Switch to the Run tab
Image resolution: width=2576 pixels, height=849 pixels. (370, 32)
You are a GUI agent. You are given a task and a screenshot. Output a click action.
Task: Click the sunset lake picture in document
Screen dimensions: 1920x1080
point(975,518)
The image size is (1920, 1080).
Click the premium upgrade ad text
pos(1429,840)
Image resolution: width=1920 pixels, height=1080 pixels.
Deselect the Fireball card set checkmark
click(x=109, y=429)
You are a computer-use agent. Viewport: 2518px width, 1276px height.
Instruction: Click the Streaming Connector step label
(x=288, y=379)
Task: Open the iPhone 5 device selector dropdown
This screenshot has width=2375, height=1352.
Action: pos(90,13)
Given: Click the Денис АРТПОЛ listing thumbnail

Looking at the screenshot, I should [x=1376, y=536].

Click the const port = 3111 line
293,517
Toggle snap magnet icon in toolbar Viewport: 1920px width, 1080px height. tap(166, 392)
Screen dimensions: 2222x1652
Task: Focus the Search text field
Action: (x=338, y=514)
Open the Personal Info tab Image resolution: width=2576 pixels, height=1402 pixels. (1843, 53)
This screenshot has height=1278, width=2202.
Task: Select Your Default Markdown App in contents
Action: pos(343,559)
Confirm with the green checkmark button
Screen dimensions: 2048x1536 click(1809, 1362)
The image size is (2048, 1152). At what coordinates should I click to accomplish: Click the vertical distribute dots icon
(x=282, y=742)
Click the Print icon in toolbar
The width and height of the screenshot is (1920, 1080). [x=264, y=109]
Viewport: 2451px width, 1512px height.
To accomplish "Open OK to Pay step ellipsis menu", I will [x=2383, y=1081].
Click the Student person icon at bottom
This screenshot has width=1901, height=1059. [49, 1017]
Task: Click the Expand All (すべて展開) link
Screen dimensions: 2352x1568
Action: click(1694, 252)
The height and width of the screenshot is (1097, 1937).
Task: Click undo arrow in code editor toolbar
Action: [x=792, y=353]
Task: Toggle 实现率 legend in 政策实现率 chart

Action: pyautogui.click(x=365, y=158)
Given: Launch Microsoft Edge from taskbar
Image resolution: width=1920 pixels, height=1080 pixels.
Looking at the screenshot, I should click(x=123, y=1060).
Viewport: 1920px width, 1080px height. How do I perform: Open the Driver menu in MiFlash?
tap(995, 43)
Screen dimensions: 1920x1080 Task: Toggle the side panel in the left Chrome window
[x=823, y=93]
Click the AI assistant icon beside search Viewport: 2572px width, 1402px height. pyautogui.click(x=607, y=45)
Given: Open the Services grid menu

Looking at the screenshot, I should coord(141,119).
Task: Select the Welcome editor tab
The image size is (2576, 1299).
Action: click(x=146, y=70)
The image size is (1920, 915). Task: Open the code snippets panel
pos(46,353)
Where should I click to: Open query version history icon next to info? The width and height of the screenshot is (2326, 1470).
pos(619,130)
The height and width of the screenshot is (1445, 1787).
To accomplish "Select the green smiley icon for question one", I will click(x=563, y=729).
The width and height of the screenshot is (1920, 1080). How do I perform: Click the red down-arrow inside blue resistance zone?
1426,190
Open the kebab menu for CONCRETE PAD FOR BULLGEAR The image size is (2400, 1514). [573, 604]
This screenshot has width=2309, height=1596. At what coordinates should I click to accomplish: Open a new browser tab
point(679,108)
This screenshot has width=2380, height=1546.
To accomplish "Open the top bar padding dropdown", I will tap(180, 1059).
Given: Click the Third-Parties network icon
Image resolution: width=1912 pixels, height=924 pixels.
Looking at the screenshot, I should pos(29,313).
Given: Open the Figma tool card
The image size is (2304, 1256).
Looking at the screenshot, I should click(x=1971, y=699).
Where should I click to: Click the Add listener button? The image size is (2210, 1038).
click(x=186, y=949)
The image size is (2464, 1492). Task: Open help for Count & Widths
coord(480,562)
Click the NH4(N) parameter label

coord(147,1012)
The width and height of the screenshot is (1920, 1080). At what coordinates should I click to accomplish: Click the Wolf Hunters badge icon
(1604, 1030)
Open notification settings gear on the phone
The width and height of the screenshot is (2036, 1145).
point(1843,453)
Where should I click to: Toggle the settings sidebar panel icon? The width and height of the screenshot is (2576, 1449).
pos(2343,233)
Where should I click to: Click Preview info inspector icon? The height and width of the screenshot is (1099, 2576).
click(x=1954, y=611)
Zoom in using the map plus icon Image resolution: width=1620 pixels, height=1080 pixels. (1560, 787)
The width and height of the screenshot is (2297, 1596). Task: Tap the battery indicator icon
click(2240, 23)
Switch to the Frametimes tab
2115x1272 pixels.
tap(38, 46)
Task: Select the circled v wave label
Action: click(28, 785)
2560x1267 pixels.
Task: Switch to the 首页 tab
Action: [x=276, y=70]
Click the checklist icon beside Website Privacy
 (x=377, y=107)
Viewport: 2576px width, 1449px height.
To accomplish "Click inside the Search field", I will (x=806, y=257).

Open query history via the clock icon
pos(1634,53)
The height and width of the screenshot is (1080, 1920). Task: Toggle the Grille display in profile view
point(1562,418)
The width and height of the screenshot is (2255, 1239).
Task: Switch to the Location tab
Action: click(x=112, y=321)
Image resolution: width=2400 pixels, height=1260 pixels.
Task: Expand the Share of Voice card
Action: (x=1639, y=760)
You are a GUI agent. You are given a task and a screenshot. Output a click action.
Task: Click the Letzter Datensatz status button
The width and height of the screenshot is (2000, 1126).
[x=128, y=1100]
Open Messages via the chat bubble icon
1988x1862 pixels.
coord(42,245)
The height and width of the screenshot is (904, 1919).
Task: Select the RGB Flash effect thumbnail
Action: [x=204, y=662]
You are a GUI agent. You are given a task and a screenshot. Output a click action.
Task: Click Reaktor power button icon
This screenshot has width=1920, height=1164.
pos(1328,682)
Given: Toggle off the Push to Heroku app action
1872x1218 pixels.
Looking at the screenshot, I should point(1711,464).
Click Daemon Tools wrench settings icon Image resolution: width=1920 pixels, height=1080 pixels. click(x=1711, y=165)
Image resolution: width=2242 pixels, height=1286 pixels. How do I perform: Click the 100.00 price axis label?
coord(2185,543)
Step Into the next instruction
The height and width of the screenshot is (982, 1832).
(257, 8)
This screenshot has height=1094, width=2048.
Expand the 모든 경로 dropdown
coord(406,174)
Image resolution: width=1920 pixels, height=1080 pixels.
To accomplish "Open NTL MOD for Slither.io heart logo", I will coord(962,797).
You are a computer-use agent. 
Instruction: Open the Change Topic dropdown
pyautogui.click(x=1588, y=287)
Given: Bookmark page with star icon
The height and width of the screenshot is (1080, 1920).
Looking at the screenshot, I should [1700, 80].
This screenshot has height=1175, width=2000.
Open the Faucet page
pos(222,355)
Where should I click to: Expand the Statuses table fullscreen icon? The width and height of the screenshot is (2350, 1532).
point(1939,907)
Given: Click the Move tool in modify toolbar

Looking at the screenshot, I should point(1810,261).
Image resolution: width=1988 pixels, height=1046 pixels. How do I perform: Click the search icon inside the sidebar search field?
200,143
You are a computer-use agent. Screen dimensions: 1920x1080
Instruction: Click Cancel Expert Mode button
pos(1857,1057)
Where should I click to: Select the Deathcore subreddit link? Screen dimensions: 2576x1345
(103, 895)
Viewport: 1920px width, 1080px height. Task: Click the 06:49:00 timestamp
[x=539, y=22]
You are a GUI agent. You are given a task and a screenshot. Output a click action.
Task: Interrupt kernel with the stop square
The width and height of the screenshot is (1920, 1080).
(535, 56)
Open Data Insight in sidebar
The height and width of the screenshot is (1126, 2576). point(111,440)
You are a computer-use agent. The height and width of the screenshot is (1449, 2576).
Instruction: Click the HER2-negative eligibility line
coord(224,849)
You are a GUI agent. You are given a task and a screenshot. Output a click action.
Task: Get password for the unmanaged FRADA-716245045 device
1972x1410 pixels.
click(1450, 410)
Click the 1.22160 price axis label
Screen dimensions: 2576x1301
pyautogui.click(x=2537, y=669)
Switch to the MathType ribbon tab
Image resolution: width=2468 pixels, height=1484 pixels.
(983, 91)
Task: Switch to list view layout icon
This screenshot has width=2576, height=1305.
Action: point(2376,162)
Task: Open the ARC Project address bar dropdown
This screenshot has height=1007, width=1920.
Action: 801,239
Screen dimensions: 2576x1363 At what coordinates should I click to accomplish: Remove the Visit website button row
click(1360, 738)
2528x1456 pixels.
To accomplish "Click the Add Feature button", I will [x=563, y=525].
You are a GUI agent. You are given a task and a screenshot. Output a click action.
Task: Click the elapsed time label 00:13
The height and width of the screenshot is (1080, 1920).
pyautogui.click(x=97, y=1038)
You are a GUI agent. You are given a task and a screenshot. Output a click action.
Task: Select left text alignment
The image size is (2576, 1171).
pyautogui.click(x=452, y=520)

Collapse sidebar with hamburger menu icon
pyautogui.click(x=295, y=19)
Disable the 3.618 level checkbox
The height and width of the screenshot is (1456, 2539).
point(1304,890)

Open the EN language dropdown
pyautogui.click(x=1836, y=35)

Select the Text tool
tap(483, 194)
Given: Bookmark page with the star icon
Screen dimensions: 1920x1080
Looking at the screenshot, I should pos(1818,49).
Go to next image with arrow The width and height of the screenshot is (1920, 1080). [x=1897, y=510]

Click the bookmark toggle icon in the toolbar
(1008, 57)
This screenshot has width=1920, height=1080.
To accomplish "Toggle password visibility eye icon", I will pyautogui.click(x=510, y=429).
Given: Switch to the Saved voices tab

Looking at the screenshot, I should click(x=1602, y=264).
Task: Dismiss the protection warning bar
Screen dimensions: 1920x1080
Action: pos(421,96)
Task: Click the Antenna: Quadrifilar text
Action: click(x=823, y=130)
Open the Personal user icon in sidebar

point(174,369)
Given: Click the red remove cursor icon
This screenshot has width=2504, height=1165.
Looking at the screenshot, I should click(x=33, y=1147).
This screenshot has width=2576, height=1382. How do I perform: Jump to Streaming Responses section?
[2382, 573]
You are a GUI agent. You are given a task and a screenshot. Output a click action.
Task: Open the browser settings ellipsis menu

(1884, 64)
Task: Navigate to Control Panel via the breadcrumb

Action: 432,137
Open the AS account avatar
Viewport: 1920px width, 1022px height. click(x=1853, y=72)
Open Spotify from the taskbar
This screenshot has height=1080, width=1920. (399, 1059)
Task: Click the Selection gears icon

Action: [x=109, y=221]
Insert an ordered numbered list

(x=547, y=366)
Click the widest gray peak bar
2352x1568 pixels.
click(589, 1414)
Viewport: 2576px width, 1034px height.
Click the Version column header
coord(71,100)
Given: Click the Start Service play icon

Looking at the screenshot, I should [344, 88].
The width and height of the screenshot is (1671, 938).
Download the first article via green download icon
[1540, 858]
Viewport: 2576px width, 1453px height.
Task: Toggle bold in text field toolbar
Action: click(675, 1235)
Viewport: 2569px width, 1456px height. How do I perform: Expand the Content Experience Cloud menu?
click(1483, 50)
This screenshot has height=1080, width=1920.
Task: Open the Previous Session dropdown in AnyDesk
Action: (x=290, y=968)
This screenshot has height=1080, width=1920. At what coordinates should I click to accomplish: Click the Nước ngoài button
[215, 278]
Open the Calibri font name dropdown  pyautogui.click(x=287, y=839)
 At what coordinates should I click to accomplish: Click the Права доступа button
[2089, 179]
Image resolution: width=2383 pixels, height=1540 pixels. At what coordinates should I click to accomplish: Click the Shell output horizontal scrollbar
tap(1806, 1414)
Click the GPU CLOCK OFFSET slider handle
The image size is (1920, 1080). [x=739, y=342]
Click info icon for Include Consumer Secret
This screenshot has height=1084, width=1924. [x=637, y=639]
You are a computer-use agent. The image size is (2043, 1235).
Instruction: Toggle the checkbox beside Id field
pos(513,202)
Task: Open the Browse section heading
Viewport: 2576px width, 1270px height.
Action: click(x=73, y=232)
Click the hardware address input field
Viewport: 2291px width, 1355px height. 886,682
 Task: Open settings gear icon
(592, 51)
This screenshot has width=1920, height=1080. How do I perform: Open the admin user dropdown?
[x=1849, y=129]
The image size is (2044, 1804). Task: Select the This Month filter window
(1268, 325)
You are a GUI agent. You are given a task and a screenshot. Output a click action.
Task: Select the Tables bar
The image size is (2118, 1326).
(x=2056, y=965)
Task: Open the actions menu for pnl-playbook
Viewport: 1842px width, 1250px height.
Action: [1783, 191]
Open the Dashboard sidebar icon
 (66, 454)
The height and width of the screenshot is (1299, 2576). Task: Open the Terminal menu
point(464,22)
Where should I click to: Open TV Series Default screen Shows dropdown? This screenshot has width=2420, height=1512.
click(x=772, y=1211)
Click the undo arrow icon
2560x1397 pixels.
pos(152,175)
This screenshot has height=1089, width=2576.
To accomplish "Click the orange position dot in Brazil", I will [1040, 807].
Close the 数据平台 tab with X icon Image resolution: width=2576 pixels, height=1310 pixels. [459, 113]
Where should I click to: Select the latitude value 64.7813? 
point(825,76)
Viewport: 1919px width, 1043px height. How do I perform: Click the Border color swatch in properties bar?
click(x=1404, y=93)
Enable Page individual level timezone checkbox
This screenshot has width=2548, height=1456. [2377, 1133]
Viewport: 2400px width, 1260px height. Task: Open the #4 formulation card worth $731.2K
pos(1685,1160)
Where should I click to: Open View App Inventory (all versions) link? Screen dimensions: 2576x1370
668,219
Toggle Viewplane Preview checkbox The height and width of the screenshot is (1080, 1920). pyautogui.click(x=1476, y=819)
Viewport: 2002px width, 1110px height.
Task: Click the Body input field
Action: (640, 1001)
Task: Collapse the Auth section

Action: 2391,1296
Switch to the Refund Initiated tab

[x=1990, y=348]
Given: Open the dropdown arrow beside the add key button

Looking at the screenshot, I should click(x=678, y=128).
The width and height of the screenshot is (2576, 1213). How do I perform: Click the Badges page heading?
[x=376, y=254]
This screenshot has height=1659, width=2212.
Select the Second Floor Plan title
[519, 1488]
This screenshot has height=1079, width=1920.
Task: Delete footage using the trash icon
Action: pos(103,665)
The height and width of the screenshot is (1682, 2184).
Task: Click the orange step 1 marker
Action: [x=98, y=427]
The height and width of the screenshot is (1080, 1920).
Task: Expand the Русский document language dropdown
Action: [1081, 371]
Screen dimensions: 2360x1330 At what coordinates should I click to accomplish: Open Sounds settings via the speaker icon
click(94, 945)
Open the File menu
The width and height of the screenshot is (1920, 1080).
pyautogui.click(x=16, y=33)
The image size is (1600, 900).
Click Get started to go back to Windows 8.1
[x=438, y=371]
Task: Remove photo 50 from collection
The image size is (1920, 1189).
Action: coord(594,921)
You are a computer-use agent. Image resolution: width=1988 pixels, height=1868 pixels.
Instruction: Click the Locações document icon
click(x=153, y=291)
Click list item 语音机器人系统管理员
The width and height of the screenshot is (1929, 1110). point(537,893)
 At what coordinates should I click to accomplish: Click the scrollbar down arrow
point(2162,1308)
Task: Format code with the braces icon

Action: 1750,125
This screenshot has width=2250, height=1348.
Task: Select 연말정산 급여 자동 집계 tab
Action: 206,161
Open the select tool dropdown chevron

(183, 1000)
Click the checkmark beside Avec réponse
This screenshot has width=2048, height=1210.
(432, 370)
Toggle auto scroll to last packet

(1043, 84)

_ABOUT THIS EXERCISE_:
Using the entries above, give the number of lines that carry the string "computer", without anything else.

_ANSWER AREA_:
6